Bryan College’s Hilltop Players recently completed a two-week run of John Cariani’s Almost, Maine, a series of scenes featuring characters in different stages of love and heartache. In addition to the familiar faces of seniors Isaac Hendrix and Teagan Hughes, the show featured an impressive array of freshman talent. Carlos Portillo, Dillon Melvin, Sophia McCosh, and Katrina Ingalls all made their Hilltop debut. The show also saw performances from Larissa Carroll (‘21), Seaton Dasher (‘21), and Alyssa Swann (‘20). Behind the curtain, Kristen Lawrence served as Props Mistress, Savannah Bitterling as Stage Manager, and Teagan Hughes as Costumer. Bernie Belisle acted as technical director. Austin Marsh was the Assistant Director.
The show was a fresh approach to theater not previously seen on the Hill. When asked why Almost, Maine was chosen over a more traditional show, Director Alexis Landry stated:
I was very drawn to the raw honesty portrayed in the relationships between characters in Almost, Maine.
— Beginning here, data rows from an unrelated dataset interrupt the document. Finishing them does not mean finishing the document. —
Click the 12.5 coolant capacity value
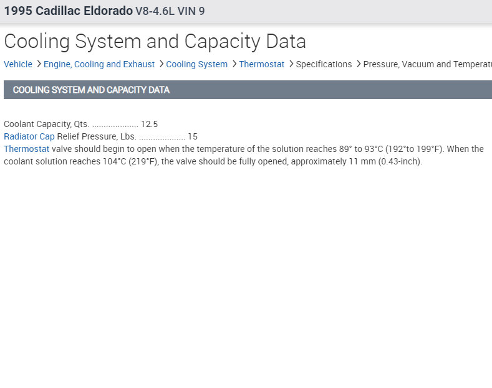The image size is (492, 388). (x=149, y=124)
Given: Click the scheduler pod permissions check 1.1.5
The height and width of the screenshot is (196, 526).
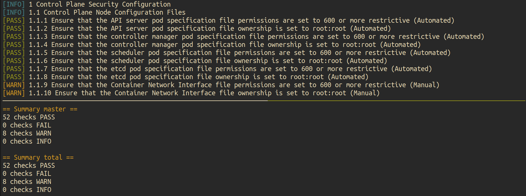Looking at the screenshot, I should pos(240,53).
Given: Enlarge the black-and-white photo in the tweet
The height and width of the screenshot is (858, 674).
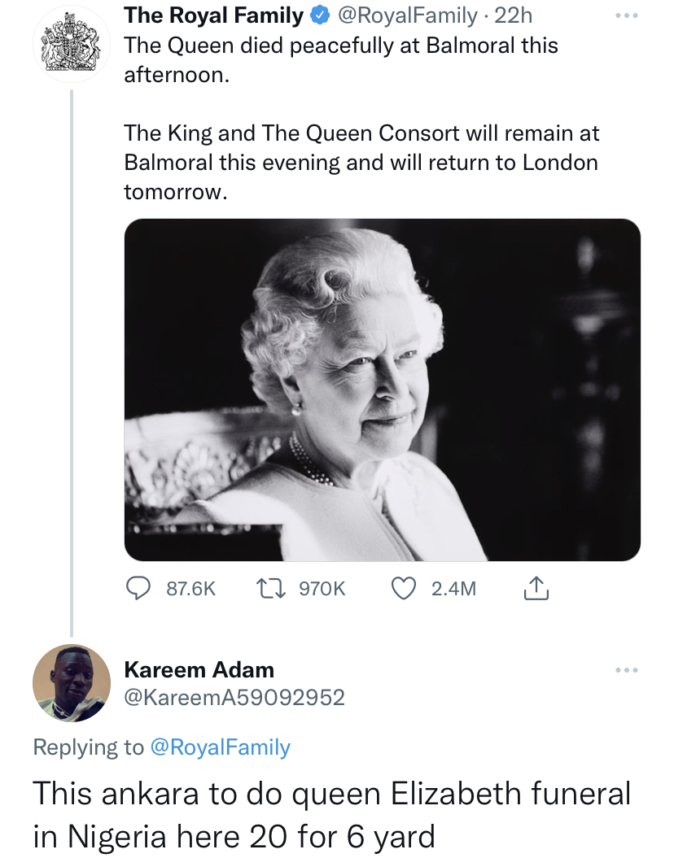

John Cariani does an incredible job of writing dialogue that sounds and flows exactly like we talk in real life with one another. It doesn’t feel like a script; most of the time it feels like you’re listening to a conversation you’ve had with someone in your own experiences. It’s a type of story that the Hilltop Players have never told before, and I think that contemporary dramatic literature is just as important to expose our students/audiences to as the classics with which we’re so familiar…
I believe in the importance of doing theatre that makes you think. I also believe it is necessary to perform theatre which reflect the brokenness of humanity… Almost every character in Almost, Maine is hurt, scarred or troubled by something: abandonment, heartache, loneliness, anger, defeat, or insecurity. Who can honestly say they have never been plagued by one of these struggles? No one. And that’s why I love this play, because everyone can relate to these broken people and what they’re going through…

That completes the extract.